Following its strong mandate from the electorate in the general election of December 1918, Sinn Fein as promised, established its alternative legislative assembly, Dáil Éireann, on 21 January 1919. The opening shots in the War of Independence were fired that same day as a group of dissident Irish Volunteers ambushed a RIC-accompanied delivery of dynamite to a local quarry in Soloheadbeg, county Tipperary. A two-and-a-half-year long struggle ensued during which such incidents of random violence were coordinated due to the central organising influence of Michael Collins. His ‘Squad’ of assassins, counter-intelligence work and countrywide command structure which coordinated the efforts of IRA flying columns, forced the British government to bolster the ranks of the Royal Irish Constabulary.
This demoralised and increasingly ineffective police force was augmented first by the Black and Tans and later by the Auxilliaries in the course of 1920. The London administration was attempting to deal with the increasingly embarrassing situation with policemen rather than with troops; to treat the struggle as a domestic rather than an international conflict. That conflict escalated in intensity, witnessing atrocity and counter-atrocity committed with seemingly no end in sight.
An impasse had been reached which was broken by a combination of diplomatic efforts by King George V and a man with experience in fighting against the British Crown forces, the Prime Minister of South Africa, Jan Christian Smuts. It was at his suggestion that King George spoke such conciliatory words at the opening of the Belfast parliament on 22 June 1921 and subsequently, his visit to parley with Sinn Fein representatives the following month which saw a truce take effect on 11 July and the path cleared for negotiation.
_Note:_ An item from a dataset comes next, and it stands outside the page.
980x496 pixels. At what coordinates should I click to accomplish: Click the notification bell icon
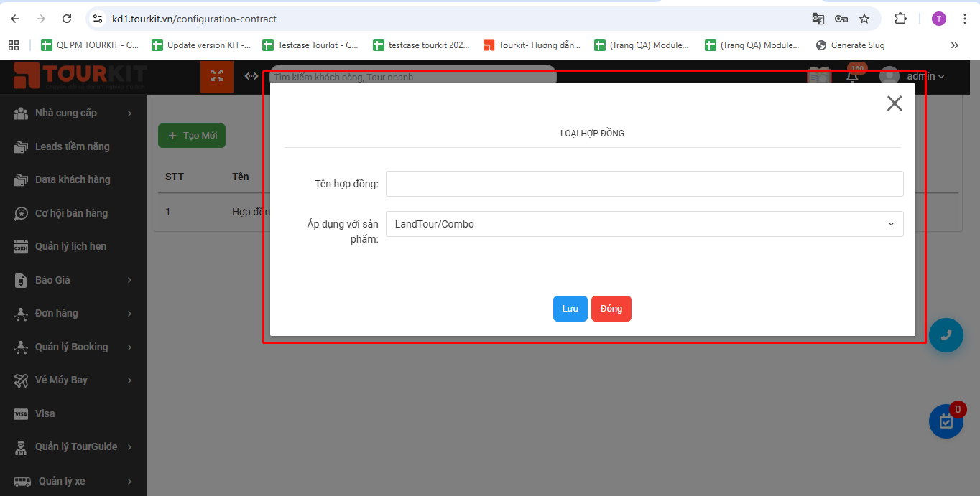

Those negotiations took place in two instalments. Firstly, Éamon de Valera led a delegation to London on 12 July for preliminary discussions with Prime Minister David Lloyd George during which a series of four one-to-one meetings between the two men ended inconclusively. Secondly, August 1921 saw a new exchange of letters between de Valera and Lloyd George seeking ways to break the deadlock and on 30 September, the former accepted the latter’s formal invitation to negotiate a settlement. The Irish delegation of five plenipotentiaries ratified by Cabinet on 7 October arrived in London and opened formal negotiations with their British counterparts on 11 October 1921.